When you name a thriller Stoker, you immediately have people concluding it has something to do with Bram Stoker, author of Dracula, and therefore maybe the movie involves vampires. The film’s characters address that at one point but let’s stipulate that there are no members of the undead here. Instead, we have a stylish, noirsh film that marks a mostly successful American debut for Korean director Chan-Wook Park. Starring Mia Wasikowska, Nicole Kidman, and Matthew Goode, it’s an uncomfortable story of family.
India Stoker (Wasikowska) has just lost her father, shattering their close bonds. Distraught, she is withdrawn, and initially shrinks further within Goth herself when Uncle Charlie (Goode) turns up and comes to live with her and her mother Evelyn (Kidman). In her eighteen years, India has never heard of an Uncle Charlie and more, what she begins to hear strikes her as fantastic and contradictory. Is he a rich adventurer, an ex-con, an opportunist? Maybe all of the above. But, as Charlie insinuates himself into their Tennessee home, life changes.
India is uncomfortable around Charlie until his charismatic personality begins to change how she acts and more, how she sees herself. There’s a hint of sexual desire pouring forth while her own mother, dealing with the loss in her own way, seems equally drawn, making dinner time more than a little awkward. There’s a piano duet that is nicely sexually charged and the film is filled with visual metaphors that make this a cut above most thrillers.
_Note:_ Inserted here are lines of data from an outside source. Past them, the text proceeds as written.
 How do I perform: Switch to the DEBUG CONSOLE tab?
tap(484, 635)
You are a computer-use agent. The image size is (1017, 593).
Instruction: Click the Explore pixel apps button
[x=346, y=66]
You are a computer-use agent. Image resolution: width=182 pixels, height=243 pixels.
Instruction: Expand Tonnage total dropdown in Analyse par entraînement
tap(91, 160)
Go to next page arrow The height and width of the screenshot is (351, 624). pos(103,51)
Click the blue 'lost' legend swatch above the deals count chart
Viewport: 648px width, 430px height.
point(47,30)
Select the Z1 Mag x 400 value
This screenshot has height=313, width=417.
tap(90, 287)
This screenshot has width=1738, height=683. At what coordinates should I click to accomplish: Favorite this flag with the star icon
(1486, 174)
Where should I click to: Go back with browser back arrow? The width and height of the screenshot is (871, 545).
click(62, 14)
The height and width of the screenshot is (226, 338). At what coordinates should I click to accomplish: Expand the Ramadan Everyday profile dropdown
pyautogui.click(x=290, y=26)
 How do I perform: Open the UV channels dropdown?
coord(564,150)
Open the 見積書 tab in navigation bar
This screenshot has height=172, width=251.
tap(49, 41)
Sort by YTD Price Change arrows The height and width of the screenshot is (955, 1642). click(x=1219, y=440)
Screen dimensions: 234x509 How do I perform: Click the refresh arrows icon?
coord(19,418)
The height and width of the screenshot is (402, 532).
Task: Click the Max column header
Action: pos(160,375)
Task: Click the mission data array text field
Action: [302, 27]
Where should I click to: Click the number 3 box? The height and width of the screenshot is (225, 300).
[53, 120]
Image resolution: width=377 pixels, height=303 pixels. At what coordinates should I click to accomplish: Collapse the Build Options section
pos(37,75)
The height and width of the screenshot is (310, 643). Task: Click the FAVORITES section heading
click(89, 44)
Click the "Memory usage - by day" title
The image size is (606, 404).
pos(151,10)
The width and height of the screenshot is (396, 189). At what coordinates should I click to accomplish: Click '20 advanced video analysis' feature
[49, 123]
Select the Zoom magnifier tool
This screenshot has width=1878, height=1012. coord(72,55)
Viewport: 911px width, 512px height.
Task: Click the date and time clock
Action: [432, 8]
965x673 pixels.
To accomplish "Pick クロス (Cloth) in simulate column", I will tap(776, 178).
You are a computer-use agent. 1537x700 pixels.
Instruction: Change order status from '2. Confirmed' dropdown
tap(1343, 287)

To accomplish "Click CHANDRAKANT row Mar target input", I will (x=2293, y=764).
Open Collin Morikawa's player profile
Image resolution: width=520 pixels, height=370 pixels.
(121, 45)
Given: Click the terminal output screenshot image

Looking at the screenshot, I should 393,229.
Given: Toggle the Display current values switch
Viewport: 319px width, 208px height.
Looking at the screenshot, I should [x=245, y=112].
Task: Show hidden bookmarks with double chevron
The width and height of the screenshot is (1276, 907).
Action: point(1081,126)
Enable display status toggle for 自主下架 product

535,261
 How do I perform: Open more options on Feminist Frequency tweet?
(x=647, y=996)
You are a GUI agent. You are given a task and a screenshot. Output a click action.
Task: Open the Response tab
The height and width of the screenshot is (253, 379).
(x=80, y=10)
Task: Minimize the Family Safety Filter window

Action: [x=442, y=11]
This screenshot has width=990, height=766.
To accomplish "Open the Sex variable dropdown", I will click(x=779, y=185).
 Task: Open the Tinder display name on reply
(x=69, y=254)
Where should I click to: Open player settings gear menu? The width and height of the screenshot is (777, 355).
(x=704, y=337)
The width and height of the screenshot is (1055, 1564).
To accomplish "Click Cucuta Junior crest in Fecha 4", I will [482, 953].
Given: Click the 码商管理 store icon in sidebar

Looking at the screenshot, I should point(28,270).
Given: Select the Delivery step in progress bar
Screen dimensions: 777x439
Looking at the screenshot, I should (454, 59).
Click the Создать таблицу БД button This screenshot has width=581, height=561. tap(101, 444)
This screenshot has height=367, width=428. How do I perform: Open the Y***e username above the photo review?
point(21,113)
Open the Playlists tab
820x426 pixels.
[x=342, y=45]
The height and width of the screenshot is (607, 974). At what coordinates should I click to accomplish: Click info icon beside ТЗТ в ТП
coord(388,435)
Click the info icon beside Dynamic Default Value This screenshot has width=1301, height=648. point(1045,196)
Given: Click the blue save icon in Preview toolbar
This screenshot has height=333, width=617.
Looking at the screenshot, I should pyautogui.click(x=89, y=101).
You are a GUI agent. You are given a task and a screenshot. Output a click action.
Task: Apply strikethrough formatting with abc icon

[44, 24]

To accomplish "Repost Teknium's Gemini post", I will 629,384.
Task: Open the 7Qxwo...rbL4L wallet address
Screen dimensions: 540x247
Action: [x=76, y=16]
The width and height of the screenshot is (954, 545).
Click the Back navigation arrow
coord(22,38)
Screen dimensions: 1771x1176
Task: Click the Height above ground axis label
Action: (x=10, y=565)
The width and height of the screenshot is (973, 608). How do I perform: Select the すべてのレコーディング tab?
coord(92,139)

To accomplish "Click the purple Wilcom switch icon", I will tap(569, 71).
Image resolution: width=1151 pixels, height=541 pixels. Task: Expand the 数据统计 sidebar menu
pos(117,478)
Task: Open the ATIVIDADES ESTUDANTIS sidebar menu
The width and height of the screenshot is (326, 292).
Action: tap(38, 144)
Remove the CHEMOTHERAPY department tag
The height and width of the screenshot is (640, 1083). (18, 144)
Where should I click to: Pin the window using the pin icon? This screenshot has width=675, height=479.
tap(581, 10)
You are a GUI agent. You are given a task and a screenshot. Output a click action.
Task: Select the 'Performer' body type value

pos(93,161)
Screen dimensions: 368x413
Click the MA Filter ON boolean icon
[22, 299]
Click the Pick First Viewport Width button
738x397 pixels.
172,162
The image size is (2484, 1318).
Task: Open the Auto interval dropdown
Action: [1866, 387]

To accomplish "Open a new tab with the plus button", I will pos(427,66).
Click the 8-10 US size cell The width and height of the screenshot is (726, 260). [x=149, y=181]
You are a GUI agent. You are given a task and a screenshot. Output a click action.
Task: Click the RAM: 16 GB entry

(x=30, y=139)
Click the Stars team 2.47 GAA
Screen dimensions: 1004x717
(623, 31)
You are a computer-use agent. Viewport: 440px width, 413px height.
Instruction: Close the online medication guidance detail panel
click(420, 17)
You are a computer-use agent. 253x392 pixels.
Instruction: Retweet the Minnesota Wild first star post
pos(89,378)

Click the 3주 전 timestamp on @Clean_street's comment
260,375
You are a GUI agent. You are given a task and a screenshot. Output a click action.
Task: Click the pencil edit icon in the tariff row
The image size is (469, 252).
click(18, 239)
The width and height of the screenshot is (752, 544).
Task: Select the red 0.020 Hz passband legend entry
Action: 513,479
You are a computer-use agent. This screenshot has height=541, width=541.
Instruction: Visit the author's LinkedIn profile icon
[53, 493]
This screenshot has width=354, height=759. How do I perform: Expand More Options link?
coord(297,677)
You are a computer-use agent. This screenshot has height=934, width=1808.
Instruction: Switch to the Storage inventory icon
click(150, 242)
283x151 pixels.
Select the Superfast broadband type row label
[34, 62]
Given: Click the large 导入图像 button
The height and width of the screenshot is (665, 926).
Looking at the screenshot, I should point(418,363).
Wentworth Miller’s script was inspired by Alfred Hitchcock’s Shadow of a Doubt down to naming the mysterious stranger Uncle Charlie. There are plenty of structural ticks Miller picks up from the old master, successfully maintain the tension throughout the 99 minutes. Unfortunately, like Hitchcock, the characters are cold, never quite warming up to one another or the audience and undercuts the movie’s impact. And trust me, this film has plenty of impact, especially when things get violent and here Park exceeds Hitchcock, bringing his natural talents to the fore.
The performances are strong and should have been stronger and this might be a culturally issue as Park works with his Australia/English cast in an American setting. Goode (Watchmen) is nicely creepy while the women vie for coolest character.
This is a strong transfer to Blu-ray, out this week from 20th Century Home Entertainment. Cinematographer Chung Chung-hoon’s imagery is well preserved, letting the atmosphere ooze into your home. The matching audio allows you to enjoy the splash of rain, the crack of a hardboiled egg and the eeriness of Clint Mansell’s excellent score.
The disc, which comes with an Ultraviolet digital copy, contains a handful of extras. There are three deleted/extended scenes (10:01), none of which are really missed; Stoker: A Filmmaker’s Journey (27:50), a Making Of mini-documentary that is cut above others of its ilk; Photography by Mary Ellen Mark (11:15), on-set photographs that can be auto-played or manually advanced;
London Theater Design (2:35), showing how a London theater was transformed for the film’s premiere; and, Theatrical Behind-the-Scenes, seven short featurettes that were repurposed from the documentary and rehashes that material. You also get the theatrical trailers.